George H. Hill, Plaintiff-appellant, v. the Sharples Corporation, Defendant-appellee, 247 F.2d 405 (2d Cir. 1957)Annotate this Case
Decided August 8, 1957
Austrian, Lance & Stewart, New York City (Maurice Rosenberg, Melvin Kraft, New York City, of counsel), for plaintiff-appellant.
Sullivan & Cromwell, New York City (Inzer B. Wyatt, Andrew N. Heine, New York City, of counsel), for defendant-appellee.
Before MEDINA, LUMBARD and WATERMAN, Circuit Judges.
WATERMAN, Circuit Judge.
The plaintiff-appellant, George H. Hill, appeals from a judgment in favor of the defendant, The Sharples Corporation, dismissing the plaintiff's complaint after trial before a judge and jury. The complaint contained three counts: first, for contract damages resulting from the failure of the defendant to pay Hill, who had been employed by Sharples, $177,000 in substitution for commissions allegedly earned by Hill in 1942 but retained by the defendant; second, for damages in fraud for actionable misrepresentations by which Sharples' officers allegedly induced Hill to consent to retroactive cancellation of the written employment agreement under which he had earned the claimed commissions; and third, for equitable rescission and an accounting on the same grounds of fraud as set forth in the second count. Federal jurisdiction was based on diversity of citizenship.
The defendant manufactures purifying machinery used on ships and submarines to clean the oil in both the lubricating and fuel systems. Hill began working for Sharples in 1925 and remained in its employ until his retirement in 1951. Throughout his employment he was a "sales engineer," whose duties included selling and servicing centrifugal purifying equipment to naval architects, marine engineers, shipowners, and shipbuilders.

Data entries:
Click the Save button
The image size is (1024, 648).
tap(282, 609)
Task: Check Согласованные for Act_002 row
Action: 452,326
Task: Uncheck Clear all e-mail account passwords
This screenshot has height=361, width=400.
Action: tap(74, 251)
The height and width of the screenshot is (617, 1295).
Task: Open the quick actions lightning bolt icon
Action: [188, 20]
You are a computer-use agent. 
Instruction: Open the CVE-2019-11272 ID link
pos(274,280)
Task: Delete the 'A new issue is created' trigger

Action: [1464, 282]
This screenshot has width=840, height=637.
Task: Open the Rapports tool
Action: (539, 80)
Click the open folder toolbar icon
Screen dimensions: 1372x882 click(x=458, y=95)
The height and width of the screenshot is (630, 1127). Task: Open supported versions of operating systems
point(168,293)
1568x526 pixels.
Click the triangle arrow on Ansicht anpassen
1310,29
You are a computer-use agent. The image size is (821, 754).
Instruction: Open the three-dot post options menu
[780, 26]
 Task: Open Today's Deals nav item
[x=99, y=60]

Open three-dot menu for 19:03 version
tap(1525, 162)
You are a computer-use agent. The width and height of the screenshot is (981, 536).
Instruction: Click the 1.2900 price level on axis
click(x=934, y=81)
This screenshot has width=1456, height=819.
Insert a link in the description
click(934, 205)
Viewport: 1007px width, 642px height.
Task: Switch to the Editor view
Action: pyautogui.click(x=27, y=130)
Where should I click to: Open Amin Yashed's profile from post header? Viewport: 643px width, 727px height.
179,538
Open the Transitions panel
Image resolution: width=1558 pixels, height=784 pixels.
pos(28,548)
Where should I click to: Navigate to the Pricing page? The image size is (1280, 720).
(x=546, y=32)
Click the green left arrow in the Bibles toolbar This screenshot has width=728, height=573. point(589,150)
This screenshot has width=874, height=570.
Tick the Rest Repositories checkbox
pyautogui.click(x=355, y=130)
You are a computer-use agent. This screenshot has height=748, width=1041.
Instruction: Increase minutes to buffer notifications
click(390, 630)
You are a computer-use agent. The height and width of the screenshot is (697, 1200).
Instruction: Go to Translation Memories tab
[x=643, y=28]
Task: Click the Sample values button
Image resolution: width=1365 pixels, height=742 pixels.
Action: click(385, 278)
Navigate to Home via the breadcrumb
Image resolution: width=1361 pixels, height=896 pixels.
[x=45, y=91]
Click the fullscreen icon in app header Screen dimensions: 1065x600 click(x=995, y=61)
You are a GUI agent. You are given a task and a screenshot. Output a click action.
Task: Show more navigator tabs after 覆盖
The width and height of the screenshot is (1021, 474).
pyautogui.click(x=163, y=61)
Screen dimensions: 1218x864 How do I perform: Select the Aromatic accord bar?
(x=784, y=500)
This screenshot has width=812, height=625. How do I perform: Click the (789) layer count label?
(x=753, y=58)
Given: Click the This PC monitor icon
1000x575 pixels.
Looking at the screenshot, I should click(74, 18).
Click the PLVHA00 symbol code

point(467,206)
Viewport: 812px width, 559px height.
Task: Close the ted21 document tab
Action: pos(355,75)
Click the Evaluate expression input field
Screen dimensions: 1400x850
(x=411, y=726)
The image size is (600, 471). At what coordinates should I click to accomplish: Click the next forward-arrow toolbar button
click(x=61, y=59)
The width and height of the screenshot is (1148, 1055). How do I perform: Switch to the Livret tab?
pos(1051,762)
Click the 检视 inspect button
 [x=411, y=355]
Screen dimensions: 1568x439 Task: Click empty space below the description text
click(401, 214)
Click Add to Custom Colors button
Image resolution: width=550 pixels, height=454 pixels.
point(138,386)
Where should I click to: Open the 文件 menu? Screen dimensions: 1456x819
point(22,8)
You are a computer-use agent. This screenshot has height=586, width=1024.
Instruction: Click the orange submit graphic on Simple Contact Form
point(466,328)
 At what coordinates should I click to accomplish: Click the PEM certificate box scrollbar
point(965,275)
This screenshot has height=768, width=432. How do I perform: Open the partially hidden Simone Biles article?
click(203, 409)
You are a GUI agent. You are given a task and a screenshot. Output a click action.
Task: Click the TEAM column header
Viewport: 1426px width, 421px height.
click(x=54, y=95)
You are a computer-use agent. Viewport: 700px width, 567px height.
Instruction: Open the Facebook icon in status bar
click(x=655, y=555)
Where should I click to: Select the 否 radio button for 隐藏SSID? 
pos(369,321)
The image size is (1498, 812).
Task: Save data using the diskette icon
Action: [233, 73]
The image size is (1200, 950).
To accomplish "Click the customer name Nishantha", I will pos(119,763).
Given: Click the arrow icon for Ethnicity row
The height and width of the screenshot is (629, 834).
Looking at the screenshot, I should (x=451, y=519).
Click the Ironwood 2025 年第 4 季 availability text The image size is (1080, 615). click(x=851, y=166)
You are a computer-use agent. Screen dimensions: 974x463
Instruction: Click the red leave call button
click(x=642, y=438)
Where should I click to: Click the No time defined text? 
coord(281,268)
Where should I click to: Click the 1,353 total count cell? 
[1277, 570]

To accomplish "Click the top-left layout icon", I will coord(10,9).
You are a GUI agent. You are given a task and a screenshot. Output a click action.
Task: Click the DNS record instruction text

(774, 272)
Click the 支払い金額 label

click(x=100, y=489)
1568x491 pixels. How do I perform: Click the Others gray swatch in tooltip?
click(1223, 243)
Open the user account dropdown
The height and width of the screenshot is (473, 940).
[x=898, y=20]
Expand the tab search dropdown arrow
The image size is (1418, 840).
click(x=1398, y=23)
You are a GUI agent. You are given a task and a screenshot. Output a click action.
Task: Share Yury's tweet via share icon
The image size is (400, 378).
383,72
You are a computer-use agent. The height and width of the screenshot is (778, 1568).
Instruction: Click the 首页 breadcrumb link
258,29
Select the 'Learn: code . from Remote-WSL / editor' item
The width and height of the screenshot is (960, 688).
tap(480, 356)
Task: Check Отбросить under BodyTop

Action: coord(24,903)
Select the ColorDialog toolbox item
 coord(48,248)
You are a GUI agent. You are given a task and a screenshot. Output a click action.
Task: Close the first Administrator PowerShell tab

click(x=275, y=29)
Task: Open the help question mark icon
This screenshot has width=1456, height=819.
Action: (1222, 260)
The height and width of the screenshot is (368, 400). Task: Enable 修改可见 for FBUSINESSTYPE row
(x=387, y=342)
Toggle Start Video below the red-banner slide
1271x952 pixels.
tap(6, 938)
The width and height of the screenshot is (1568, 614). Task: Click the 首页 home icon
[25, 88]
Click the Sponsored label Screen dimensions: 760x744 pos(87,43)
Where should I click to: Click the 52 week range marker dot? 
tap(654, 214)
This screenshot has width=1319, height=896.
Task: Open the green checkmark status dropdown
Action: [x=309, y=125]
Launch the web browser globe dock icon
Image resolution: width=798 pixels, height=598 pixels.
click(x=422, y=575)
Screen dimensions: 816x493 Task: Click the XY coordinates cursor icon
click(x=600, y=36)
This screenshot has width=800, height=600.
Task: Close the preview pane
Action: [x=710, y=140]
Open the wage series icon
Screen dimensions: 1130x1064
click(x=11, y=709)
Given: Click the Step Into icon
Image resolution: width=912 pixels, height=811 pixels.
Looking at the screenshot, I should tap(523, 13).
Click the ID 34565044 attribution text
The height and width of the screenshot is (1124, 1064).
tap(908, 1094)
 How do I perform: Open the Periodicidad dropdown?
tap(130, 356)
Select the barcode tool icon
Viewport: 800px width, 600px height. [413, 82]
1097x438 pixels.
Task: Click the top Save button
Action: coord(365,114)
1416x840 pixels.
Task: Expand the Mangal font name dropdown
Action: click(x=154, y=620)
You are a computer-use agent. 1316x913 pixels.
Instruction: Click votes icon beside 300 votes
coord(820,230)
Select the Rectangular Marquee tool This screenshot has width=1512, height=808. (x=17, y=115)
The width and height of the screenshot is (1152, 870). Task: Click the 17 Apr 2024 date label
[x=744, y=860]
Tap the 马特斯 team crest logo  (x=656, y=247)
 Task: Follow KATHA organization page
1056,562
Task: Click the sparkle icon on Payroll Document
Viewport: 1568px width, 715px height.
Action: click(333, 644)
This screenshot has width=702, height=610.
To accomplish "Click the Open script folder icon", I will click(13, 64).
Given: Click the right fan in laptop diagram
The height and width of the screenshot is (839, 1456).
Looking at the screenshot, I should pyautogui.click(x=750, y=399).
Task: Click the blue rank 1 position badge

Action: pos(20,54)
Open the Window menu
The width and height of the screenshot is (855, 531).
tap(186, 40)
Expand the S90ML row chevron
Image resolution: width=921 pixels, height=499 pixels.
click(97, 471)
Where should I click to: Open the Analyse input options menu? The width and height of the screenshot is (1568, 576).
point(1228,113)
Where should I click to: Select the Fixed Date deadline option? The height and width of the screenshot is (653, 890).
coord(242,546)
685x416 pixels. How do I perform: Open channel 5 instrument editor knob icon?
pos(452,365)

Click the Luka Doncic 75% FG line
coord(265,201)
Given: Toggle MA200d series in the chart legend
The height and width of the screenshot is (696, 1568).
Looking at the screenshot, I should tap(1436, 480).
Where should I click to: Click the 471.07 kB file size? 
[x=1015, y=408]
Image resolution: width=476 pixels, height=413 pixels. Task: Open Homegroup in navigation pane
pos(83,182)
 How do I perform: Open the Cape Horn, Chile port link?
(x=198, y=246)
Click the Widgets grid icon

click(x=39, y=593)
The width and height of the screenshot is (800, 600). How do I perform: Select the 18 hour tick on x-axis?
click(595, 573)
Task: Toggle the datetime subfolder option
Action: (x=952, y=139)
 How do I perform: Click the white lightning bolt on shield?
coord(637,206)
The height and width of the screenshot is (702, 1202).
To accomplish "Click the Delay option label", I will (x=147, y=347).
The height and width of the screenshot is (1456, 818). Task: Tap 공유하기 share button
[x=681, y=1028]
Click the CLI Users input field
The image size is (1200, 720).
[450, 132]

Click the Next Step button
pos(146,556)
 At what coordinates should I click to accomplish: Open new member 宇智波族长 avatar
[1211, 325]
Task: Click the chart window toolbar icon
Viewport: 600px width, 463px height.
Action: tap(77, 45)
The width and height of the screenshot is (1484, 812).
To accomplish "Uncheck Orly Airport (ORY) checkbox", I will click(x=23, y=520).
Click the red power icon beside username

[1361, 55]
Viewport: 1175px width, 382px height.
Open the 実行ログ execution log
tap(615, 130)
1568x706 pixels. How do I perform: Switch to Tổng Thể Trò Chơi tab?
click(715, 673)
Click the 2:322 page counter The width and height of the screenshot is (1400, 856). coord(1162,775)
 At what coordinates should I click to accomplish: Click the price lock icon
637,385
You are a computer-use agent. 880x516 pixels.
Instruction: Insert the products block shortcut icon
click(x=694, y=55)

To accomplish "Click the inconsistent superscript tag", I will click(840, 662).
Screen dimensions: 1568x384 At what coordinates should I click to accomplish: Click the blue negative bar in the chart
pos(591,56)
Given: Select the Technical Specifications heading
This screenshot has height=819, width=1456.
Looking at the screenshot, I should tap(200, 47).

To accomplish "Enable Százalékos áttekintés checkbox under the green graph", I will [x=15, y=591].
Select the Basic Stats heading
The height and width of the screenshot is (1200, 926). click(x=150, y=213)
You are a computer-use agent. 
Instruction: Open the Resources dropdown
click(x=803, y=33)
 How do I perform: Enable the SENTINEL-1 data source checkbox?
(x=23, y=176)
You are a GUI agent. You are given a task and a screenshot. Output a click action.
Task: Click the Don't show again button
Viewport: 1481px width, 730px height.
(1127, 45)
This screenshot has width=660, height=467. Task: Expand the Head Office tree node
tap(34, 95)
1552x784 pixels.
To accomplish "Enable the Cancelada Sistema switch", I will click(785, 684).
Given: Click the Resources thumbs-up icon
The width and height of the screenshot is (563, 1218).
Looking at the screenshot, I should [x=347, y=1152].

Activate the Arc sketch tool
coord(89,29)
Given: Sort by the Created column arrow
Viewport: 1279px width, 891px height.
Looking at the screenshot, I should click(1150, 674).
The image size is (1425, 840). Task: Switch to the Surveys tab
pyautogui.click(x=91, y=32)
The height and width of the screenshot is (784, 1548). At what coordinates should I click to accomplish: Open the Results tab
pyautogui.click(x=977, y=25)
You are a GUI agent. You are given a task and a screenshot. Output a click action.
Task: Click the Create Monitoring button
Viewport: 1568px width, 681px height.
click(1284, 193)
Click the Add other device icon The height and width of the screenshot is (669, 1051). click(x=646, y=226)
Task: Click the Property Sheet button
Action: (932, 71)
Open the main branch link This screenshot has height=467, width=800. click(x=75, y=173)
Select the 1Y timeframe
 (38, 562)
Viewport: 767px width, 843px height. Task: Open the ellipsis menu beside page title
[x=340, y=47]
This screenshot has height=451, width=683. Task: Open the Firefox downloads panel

**What to do**
Reproduce the portion of the opinion that opens with the words containing "George H. Hill, Plaintiff-appellant, v." and closes with "WATERMAN, Circuit Judge.", substituting "Sullivan and Cromwell" for "Sullivan & Cromwell". Rely solely on the opinion as your source.

**Full solution**
George H. Hill, Plaintiff-appellant, v. the Sharples Corporation, Defendant-appellee, 247 F.2d 405 (2d Cir. 1957)Annotate this Case
Decided August 8, 1957
Austrian, Lance & Stewart, New York City (Maurice Rosenberg, Melvin Kraft, New York City, of counsel), for plaintiff-appellant.
Sullivan and Cromwell, New York City (Inzer B. Wyatt, Andrew N. Heine, New York City, of counsel), for defendant-appellee.
Before MEDINA, LUMBARD and WATERMAN, Circuit Judges.
WATERMAN, Circuit Judge.